Transparent Data Transformation - Manos Athanassoulis (Boston University)

“How to stop worrying about data layouts”. How to have benefits of both row store and column store? Athanassoulis’s vision: “relational memory”. He proposes keeping data in RAM, row-oriented, plus custom hardware that transforms it to a group of selected columns on the fly. The columns are stored in L2 cache on access. The custom hardware is called a relational memory engine (RME). He claims it’s fast because it’s so low level, it can exploit parallelism in the data bus, and it can pre-fetch.

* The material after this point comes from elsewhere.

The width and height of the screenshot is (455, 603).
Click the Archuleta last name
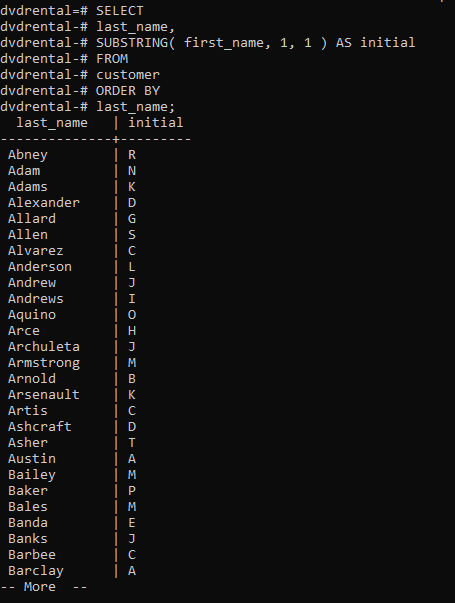[44, 347]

There exists “programmable logic in the middle” tech today, which sits between CPU and RAM, it can implement an RME now.

Writes to columns hit the column-oriented cache first and eventually the row-oriented source data in RAM. He adds MVCC to the RME, to track which data is valid/invalid.

Doesn’t work if the data is compressed in RAM. Of course it’s ok if it’s compressed on disk. Doesn’t work with variable length columns?

Mach: Breaking The Cpu Speed Barrier With In Flight Data Processing - Alberto Lerner (eXascale Infolab – University of Fribourg, Switzerland)

CPU performance is now doubling only every 20 years. Lerner proposes to push DB processing to peripheral chips, e.g. the SSD controller, NIC, memory controller, etc. He cites a bunch of papers doing this already. E.g. he made “DB Annihilator” which generates a DB test workload directly from an FPGA attached to the network. “Harmonia” directs readonly transactions to sufficiently caught up secondaries, with all the logic in network hardware. “P4DB” serves indexes directly from the NIC.

Programmable devices are becoming more available and easier to use for non experts. SSD controllers now support eBPF (oddly—it was originally a packet filter language but apparently very flexible). This is all exciting because networks are getting faster, so are hard drive data buses, they will increasingly overwhelm CPUs unless we push more processing into the middle-layer specialized chips.

Flash Based GPU Accelerated Queries - Hamish Nicholson (EPFL)

There used to be a clear storage hierarchy, but now it’s an anarchy: NVMe is almost as cheap as SSDs and almost as fast as RAM, so there’s overlap between the cost/perf of persistent and volatile storage. GPUs and CPUs have different speeds and strengths, and the buses between the various media and various chips have different speeds. Data can flow along a number of different paths with different advantages. The simple old heuristics like LRU caches aren’t optimal now, it depends on each query’s workload and the hardware’s capabilities. Query planners must take into account the possible paths among various storage media and GPUs and CPUs.